Em declarações aos jornalistas, à porta do Tribunal de Sintra, após a leitura do acórdão, Jorge Gomes da Silva reconheceu ter ficado “surpreendido” com a sentença daquele que foi o primeiro caso de mutilação genital feminina a ser julgado em Portugal.

“Vamos pegar numa jovem de 20 anos e mandar para a cadeia. Vale a pena? Sai de lá o quê? Só para mostrar ao mundo, a Portugal, que agora há uma decisão que põe fim a essas práticas? Acho que é injusto”, reagiu.
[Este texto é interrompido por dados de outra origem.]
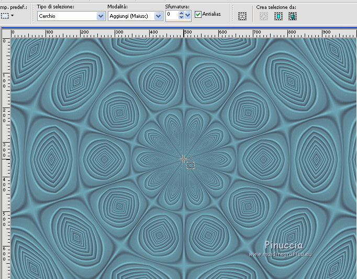Open the presets dropdown arrow

[x=13, y=16]
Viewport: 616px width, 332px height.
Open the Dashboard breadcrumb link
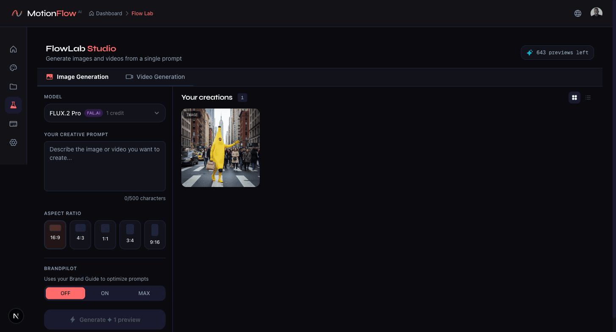pos(109,13)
O coletivo de juízes que julgou o caso condenou hoje Rugui Djaló, cidadã guineense com nacionalidade portuguesa e residente em Portugal, a uma pena de três anos de prisão efetiva pelo crime de mutilação genital da sua filha menor, com um ano de idade à altura dos factos, durante uma estadia de três meses na Guiné-Bissau, em 2019.

Na leitura do acórdão, o juiz presidente do coletivo comunicou que "não há dúvida que as práticas [em julgamento] integram o crime de mutilação genital feminina" e recordou que esta prática é "uma flagrante violação de direitos humanos".

O juiz realçou ainda a "elevada ilicitude, é uma mãe que atenta contra a própria filha", a "premeditação" de uma viagem organizada à Guiné e a falha nos "deveres de cuidado" para com a filha bebé.

O tribunal entendeu ainda que, dado que "não mostrou qualquer arrependimento", a arguida levanta a possibilidade de reincidência no futuro.

Admitindo que a decisão tenha tido o objetivo de “dissuadir” que a prática possa vir a acontecer no futuro, o advogado de defesa destacou os fatores atenuantes da arguida – a idade (tinha 19 anos na altura) e a inexistência de antecedentes criminais – e frisou que “não ficou provado que foi a própria que praticou os factos”.

Assim, Jorge Gomes da Silva admite recorrer da decisão, após analisar o acórdão e conversar com a sua constituinte. “Em princípio vamos recorrer, porque entendemos que pelo menos a pena suspensa (…) seria mais justa”, adiantou.

Originário da Guiné-Bissau, o advogado entende que o tribunal não estava preparado para julgar um caso como este, com um contexto e um enquadramento tão específicos.

A mutilação genital feminina – que consiste na retirada total ou parcial de partes genitais, com consequências físicas, psicológicas e sexuais graves, podendo até causar a morte – ainda é uma prática comum em três dezenas de países, sobretudo africanos, estimando-se que ponha em risco três milhões de meninas e jovens todos os anos e que cerca de 200 milhões de mulheres e meninas tenham já sido submetidas à prática.

A Guiné-Bissau – onde a mutilação genital feminina é punida por lei desde 2011 – é o único país de língua portuguesa que figura nas listas internacionais sobre a prática, estimando-se que metade das suas mulheres tenham sido excisadas.

Segundo dados oficiais, 39% das crianças guineenses com menos de 15 anos tinham sido excisadas em 2010 (antes da criminalização), percentagem que desceu para 30% em 2014.

Estima-se que em Portugal vivam 6.500 mulheres excisadas, na maioria originárias da Guiné-Bissau. Rugui Djaló é uma delas, pois foi submetida à prática na infância, ainda na Guiné-Bissau.

Este foi o primeiro julgamento por um crime de mutilação genital feminina em Portugal, onde a prática é considerada crime autónomo desde 2015.